The news is full of stories of suspicion and liability due to missing electronic files: Missing e-mails from Karl Rove; deleted e-mails from Arthur Anderson; $29.2 million awarded in a discrimination case after jury was instructed to “infer that [missing e-mails] would have been unfavorable.”
As a result of recent changes to the federal court rules, lawyers recommend that all companies have a written electronic document retention policy. At some point, most businesses can expect to be asked to produce electronic documents. Failure to do so can result in sanctions or an instruction to the jury against the company. Under the new rules, all parties must disclose their electronic documents or information about those documents – including where they are kept – early in a case.
The new rules contain a safe harbor if electronic information was “lost as a result of the routine, good-faith operation of an electronic information system.” A company is protected from adverse instructions, or even a presumption of wrongdoing, if documents were destroyed in accordance with a written policy. Because of this, all companies should have a policy regarding the retention and destruction of electronic information, including e-mails.
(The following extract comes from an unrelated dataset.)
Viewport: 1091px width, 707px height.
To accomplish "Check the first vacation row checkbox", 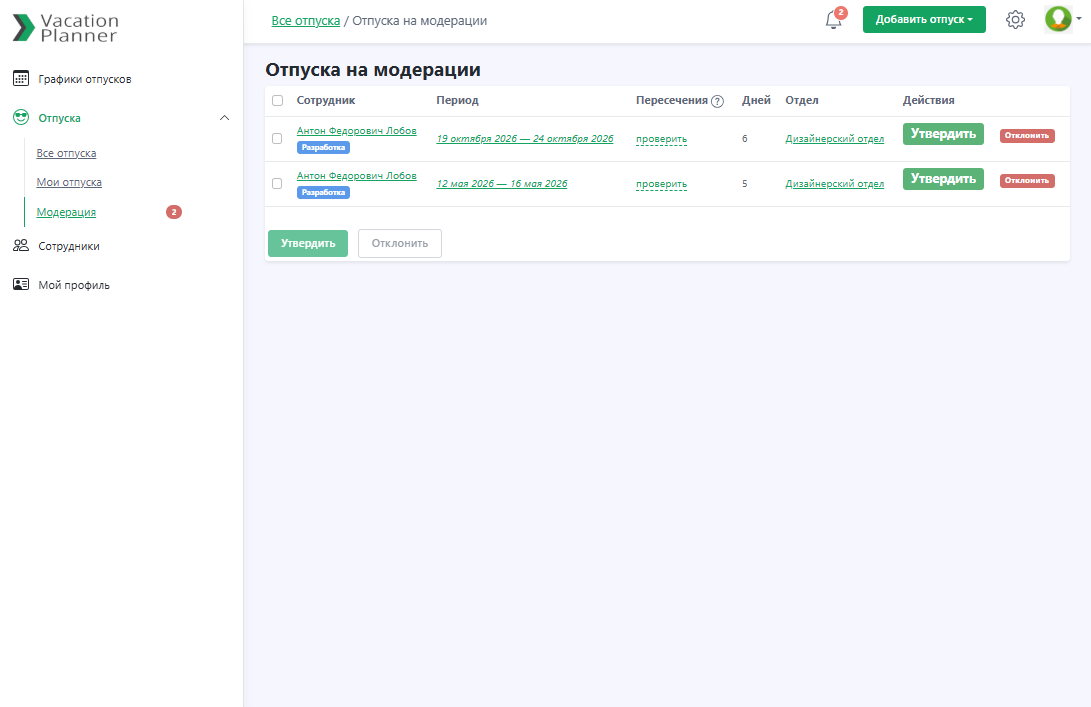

Even companies not guilty of wrongdoing need to be concerned about favorable evidence that could be lost or selectively disclosed. The company that deletes its e-mail or other files too quickly may leave itself without the proof necessary to fend off a suit. An employee suing about harassment, for example, can be expected to copy incriminating e-mails, like sexual jokes from a co-worker, but not exculpatory e-mails, such as the employee’s response of “LOL” (“laughing out loud”) or suggestive e-mails he or she initiated. Without an accurate e-mail record, if an employee claims to have been harassed by e-mail or to have reported harassment by e-mail and the company would not have the means to disprove the claim.
To avoid presumption, an electronic document retention policy must require keeping all relevant records until the possible statute of limitations has expired. But that time frame depends upon the content of the documents. A meaningful policy must provide a means of sorting the documents, a filter that will screen for any sensitive electronic files, including e-mails, files and retain the relevant ones. The policy must cover all electronic devices, including PDAs, laptop computers, and even home computers, if company business is conducted on them. The policy needs to be crafted with the assistance of counsel and IT experts. Then, it must be faithfully implemented, including systematic auditing to ensure compliance. Failure to do so could leave a company in the worst of all positions, without the evidence it needs to defend itself and yet, subject to an adverse inference for failing to retain required records.
A good company need not fear its electronic records. Rather, it needs to plan what records to keep, how and where to keep them, and how the records can be accessed if litigation does arise.